В полной боевой форме: в регланах и шлемофонах, c пристегнутыми планшетами мы замерли у своих машин. Впереди пилот, сзади техник и моторист. Все огромные искатанное поле аэродрома будто замерло. Я смотрю, как справа от меня у своего боевого самолета нетерпеливо переминается мой друг Коля Муров. После училища мы с ним попали в одну эскадрилью и даже в одно звено.

Ожидание. Долгие томительные минуты.

Но вот показалась черная, быстро несущаяся «эмка», за ней тянется густой серый шлейф пыли. Раздалась громкая команда, все встрепенулись. Мы видим, как из остановившейся машины легко вышел невысокий военный в ши-нели и фуражке. Большие маршальские звезды сверкали на его петлицах и на рукавах.

В сопровождении старших командиров К. Е. Ворошилов направился к первой боевой машине, остановился. Нам не слышно, о чем он говорит с замершими по стойке «смирно» летчиками экипажа. Видимо, шутит, потому что в группе сопровождающих смех, веселое оживление.

Постепенно нарком обошел весь строй и распорядился собрать летчиков вместе. Мы собрались здесь же, на поле. Вблизи нарком выглядит очень моложаво, энергичное лицо, стремительные жесты.

Сейчас трудно припомнить, о чем говорил тогда нарком. Но одно запало в память крепко. В речи К. Е. Ворошилова прозвучала озабоченность по поводу усложняющейся международной обстановки. Он поделился с собравшимися тревогой относительно недостаточной оснащенности наших авиационных частей новейшими самолетами.

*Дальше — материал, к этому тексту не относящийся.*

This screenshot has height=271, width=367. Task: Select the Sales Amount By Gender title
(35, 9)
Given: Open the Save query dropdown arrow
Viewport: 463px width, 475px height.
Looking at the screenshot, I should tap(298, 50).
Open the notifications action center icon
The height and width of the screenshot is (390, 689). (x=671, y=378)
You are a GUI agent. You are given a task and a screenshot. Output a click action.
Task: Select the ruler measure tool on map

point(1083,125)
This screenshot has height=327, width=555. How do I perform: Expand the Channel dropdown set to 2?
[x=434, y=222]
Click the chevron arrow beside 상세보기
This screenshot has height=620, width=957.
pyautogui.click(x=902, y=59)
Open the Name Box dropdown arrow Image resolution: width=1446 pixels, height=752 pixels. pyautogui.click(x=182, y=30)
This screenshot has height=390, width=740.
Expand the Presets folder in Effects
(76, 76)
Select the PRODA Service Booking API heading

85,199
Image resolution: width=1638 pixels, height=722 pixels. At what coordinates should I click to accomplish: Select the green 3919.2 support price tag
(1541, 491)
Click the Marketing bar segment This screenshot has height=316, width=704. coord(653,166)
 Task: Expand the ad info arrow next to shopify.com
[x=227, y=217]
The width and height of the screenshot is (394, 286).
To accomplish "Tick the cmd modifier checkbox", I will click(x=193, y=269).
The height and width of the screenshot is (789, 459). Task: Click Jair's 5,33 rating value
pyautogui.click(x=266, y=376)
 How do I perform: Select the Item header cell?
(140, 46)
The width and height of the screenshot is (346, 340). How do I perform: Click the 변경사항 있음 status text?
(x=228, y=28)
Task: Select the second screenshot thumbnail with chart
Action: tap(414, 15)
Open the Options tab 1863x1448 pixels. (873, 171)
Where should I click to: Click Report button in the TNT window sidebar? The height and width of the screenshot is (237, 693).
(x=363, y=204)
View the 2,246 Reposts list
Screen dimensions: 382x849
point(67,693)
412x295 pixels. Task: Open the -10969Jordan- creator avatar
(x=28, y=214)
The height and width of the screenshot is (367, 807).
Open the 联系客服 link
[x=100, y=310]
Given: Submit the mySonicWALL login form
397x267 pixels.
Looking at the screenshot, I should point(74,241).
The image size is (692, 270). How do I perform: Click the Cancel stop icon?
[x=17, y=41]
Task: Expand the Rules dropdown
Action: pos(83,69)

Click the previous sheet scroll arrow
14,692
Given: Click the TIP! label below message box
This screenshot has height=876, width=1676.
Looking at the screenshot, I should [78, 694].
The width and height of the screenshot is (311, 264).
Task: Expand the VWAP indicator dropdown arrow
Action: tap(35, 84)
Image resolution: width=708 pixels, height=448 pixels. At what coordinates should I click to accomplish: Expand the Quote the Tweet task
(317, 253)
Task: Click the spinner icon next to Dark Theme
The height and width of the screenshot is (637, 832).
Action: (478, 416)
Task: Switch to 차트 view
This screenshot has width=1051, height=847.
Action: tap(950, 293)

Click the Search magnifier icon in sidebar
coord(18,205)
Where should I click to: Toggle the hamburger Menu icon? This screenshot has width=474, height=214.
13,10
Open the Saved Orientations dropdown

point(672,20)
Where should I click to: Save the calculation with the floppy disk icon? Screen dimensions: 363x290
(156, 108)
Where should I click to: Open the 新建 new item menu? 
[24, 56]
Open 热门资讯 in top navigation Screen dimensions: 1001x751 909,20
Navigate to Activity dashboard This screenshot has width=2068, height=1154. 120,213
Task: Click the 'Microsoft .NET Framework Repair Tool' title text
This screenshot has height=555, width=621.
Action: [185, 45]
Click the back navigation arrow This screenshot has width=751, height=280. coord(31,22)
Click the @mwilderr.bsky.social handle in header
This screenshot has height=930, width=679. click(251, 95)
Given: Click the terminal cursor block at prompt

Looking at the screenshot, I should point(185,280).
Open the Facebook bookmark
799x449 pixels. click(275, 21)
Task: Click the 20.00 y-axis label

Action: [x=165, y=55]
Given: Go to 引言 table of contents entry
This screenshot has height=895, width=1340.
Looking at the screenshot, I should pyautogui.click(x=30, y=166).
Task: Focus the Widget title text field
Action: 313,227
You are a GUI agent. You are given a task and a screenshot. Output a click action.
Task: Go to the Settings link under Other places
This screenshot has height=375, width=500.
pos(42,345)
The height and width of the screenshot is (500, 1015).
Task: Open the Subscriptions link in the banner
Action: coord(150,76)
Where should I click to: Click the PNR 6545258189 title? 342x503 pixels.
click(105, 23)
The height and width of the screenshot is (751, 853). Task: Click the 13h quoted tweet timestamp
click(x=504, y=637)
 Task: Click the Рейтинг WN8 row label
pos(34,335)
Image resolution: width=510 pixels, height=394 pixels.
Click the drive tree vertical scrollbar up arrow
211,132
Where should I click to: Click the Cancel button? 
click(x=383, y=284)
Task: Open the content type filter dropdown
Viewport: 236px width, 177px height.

– Нечего скрывать,– заявил он нам,– что сейчас еще частенько приходится два летчика на один мотор. Но скоро, и очень скоро, у нас будет два мотора на одного!

Действительно, истребительная авиация в скором времени стала получать новые, более совершенные машины.

На прощание нарком попенял нам за участившиеся в последнее время несчастные случаи в учебных боях. Впрочем, основную вину он возложил на наших командиров, в частности на командующего ВВС Ленинградского округа И. И. Копеца. Командующий находился тут же, рядом. Герой Советского Союза комбриг И. И. Копец на самом деле отличался неслыханной лихостью. Имя его знали все военные летчики,– комбриг уже успел повоевать, имел правительственные награды.

Надо полагать, нарком сознательно преподнес нам урок нелицеприятной критики.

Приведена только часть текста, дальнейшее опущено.